#### [Written exercise]
Rewrite the entries below as a numbered list, starting at the first line and ending with the line that contains "coord(112,468)". Skip blank lines and leave out the pictures.

[Dataset items]
────────────────
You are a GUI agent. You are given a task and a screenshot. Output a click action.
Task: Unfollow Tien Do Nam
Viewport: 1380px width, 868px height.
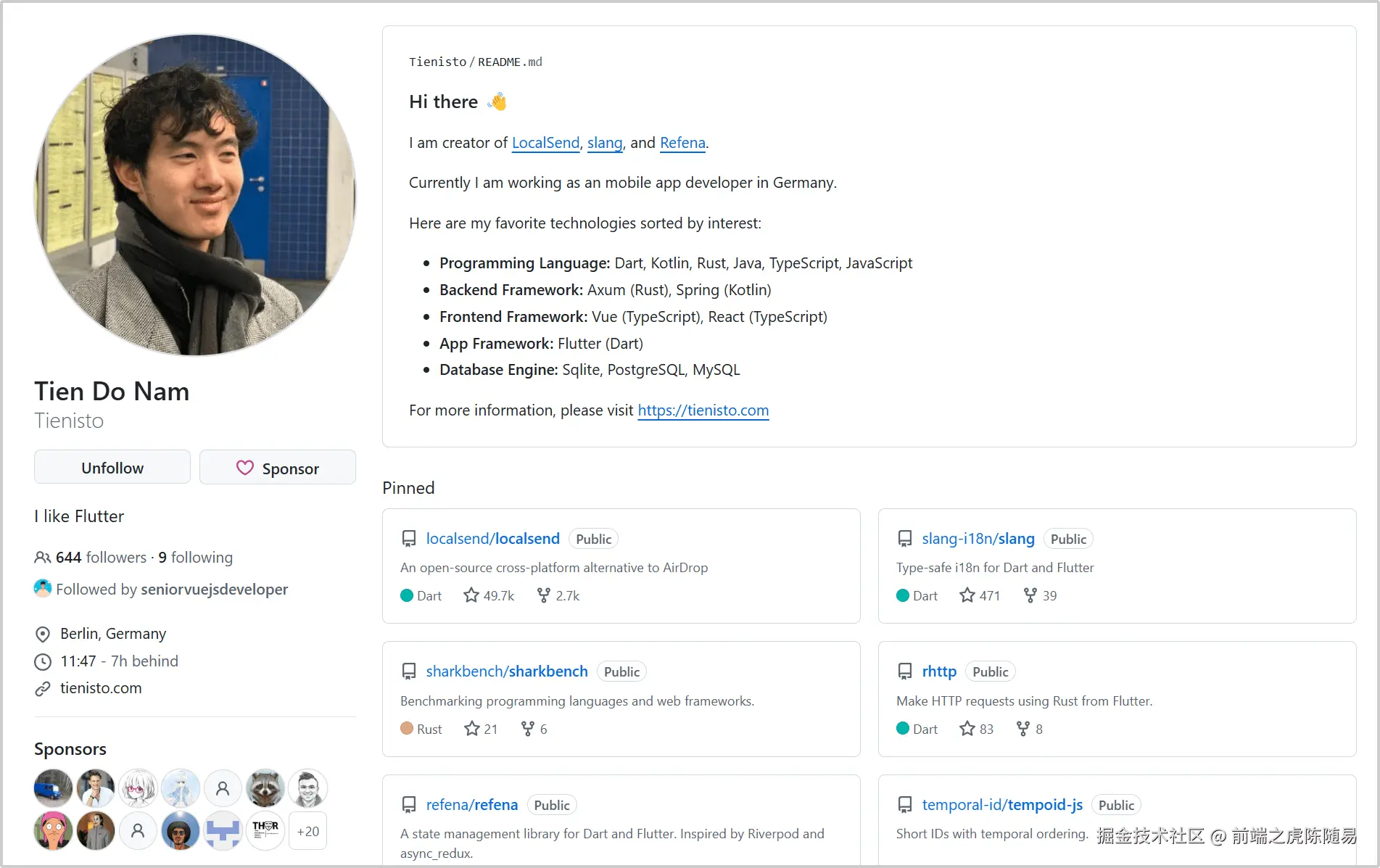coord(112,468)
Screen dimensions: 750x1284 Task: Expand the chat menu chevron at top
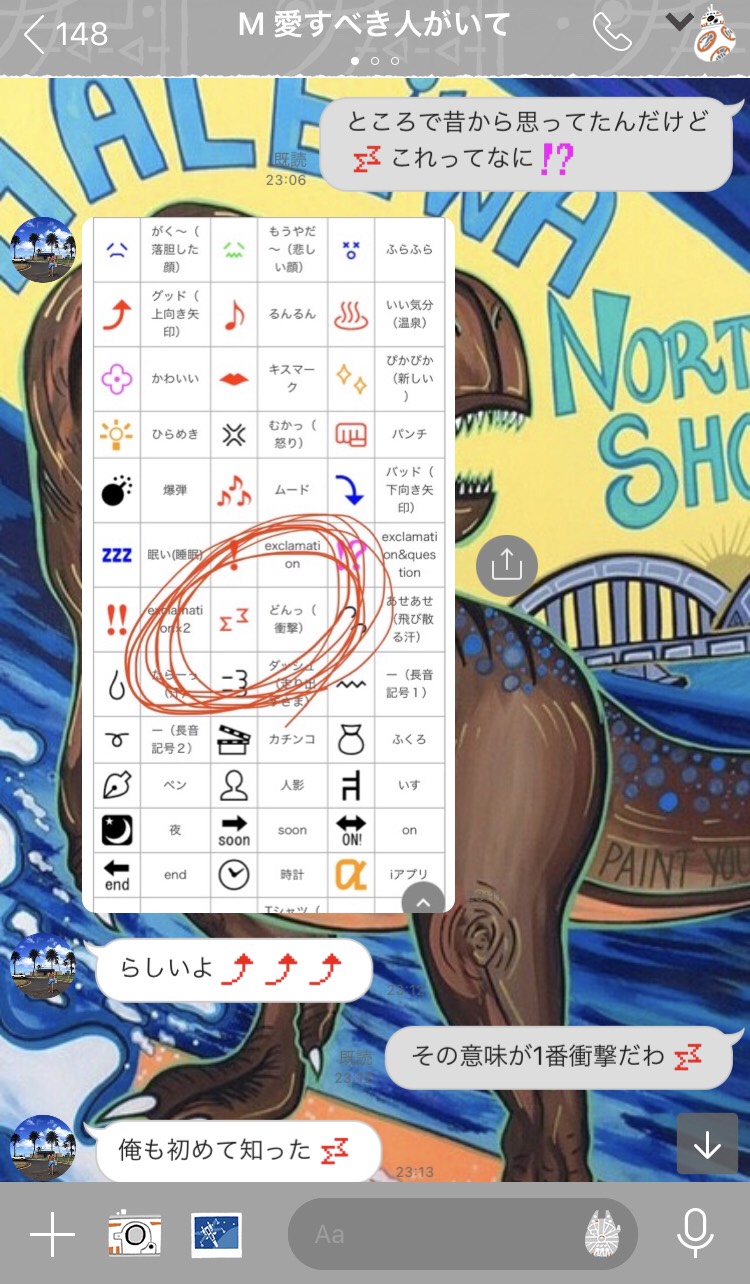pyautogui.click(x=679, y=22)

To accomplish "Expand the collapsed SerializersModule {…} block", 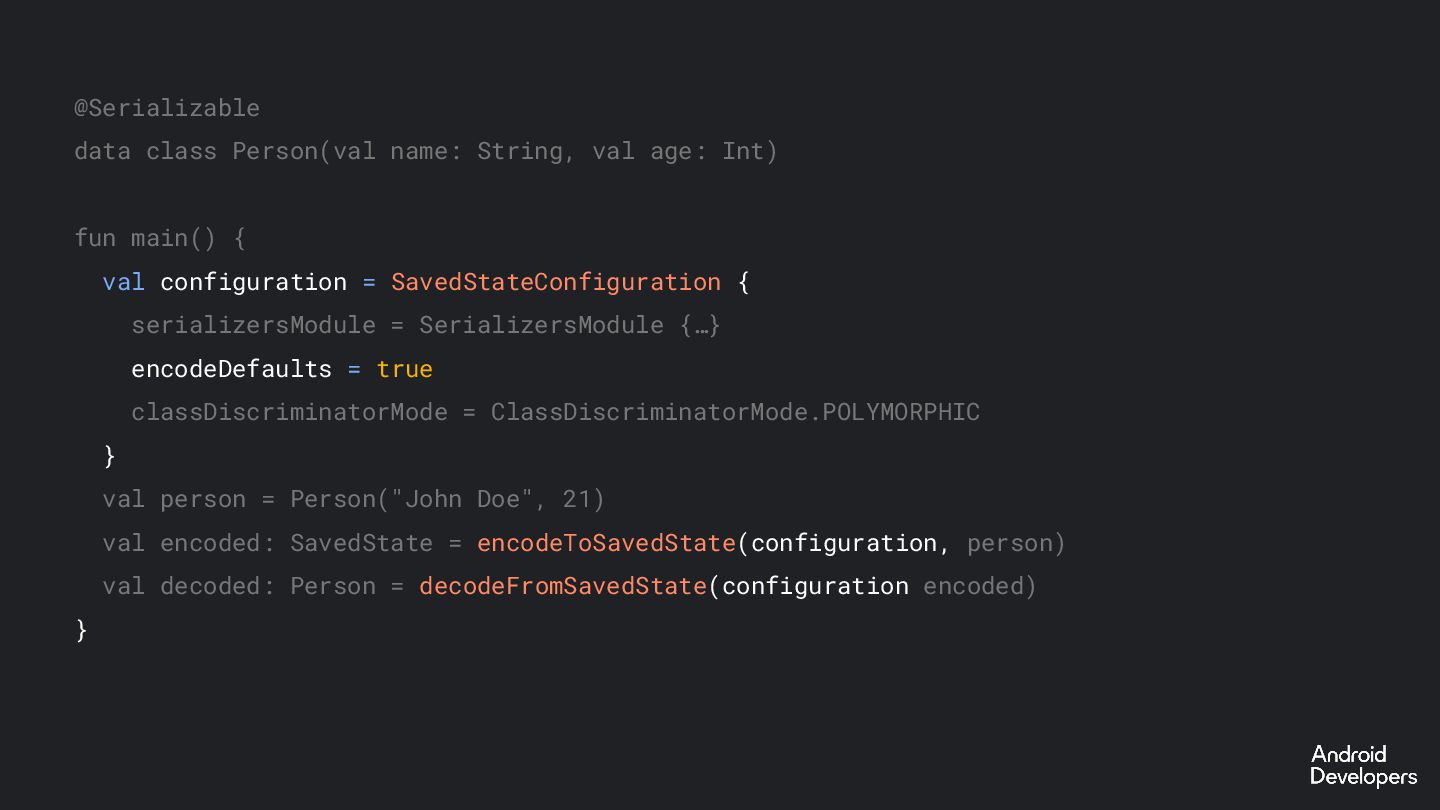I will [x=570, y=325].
────────────────
#### [Output for this task]
1. You are a GUI agent. You are given a task and a screenshot. Output a click action.
2. Task: Unfollow Tien Do Nam
3. Viewport: 1380px width, 868px height.
4. coord(112,468)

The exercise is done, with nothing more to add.